今秋のリーグ戦。越智は第2戦で先発を任されたが、完投はゼロ。第3節の明大戦では1回3分の2で、第4節の立大戦でも3回3分の0でノックアウトされた。 春と秋の成績を見てみると、 春 7試合(先発6試合) 2勝0敗 21回2/3 16三振 19安打 1本塁打 7四死球 防御率2.91 秋 5試合(先発5試合) 2勝0敗 21回2/3 28三振 26安打 1本塁打 4四死球 防御率3.74
ともに21回3分の2イニングを投げ、2勝0敗。秋は春に比べ、三振も増えたが、安打数も増えた。「第2戦の先発」としては、まずまず(上出来?)といったところだろうか。
リーグ戦終了後の神宮大会。越智は初戦の広島大戦で先発し、5回を無安打、5三振、無失点の好投を見せた。 翌日の東北福祉大戦の先発はエース和田。和田は6回を投げ、5失点。本来の調子とはほど遠く、野村監督は7回から越智をマウンドに送った。1イニングだけ投げ、3者凡退に抑えた。
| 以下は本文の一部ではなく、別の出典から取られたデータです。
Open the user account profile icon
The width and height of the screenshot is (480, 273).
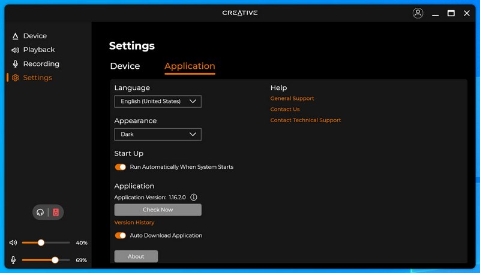coord(418,13)
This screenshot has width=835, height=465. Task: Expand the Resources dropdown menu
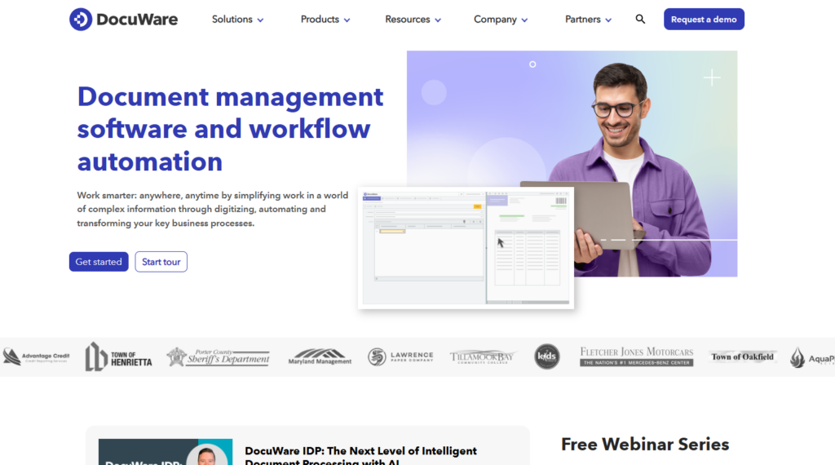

試合後、選手控え室の出口には、大勢のファンが詰め掛けていた。バラバラと早大の選手が出てきた。長身の越智はひときわ目立った。 「和田さんのあとに投げるとは、まさか思ってませんでした……」。 越智にとって、公式戦で和田のあとを継ぐのはこの日が初めてだった。そして、最初で最後となった。 「和田さんには練習に臨む姿勢や、勝てるピッチング術を教えてもらいました。今日ではなくて、明日……。4年生とできる野球を明日終わらせたかったです」
来年の早大は、和田の卒業でエース争いが繰り広げられる。第1戦に先発するのは中継ぎで着実に実績を残してきた左腕清水(3年)か、それとも越智か。そして、来春には有望新人が多数入部してくる。しかも、投手に逸材が揃った。センバツ優勝投手・大谷(報徳学園)にセンバツベスト4の宮本(関西)、プロも注目した福本(高知)など。越智にこの話を向けると、 「う〜ん、まだ他の人のことを考えられる余裕はないです。今は自分のことで精一杯です。エース争いとかも、まだまだ先の話です。とにかく今は自分でやれることをやるだけです」
越智といえば、常に145km前後を記録するストレートが注目されている。現在の最高速は「147km」だという。「目標は150km」かと思いきや、違った。 「スピードはもういいです。いくら早くても甘く行くと打たれることが分かりましたから。この冬は下半身を鍛えて、安定したコントロールをつけられるようになりたい」
和田をはじめ、長田(慶大)、多田野(立大)、土居(法大)といったエースが今秋卒業した。それぞれの大学で、第1戦の先発を争い、早くも熾烈な争いが始まっていると思う。 来春、一回り大きくなった越智が、早大の第1戦のマウンドに上ることを、今から楽しみにしたい。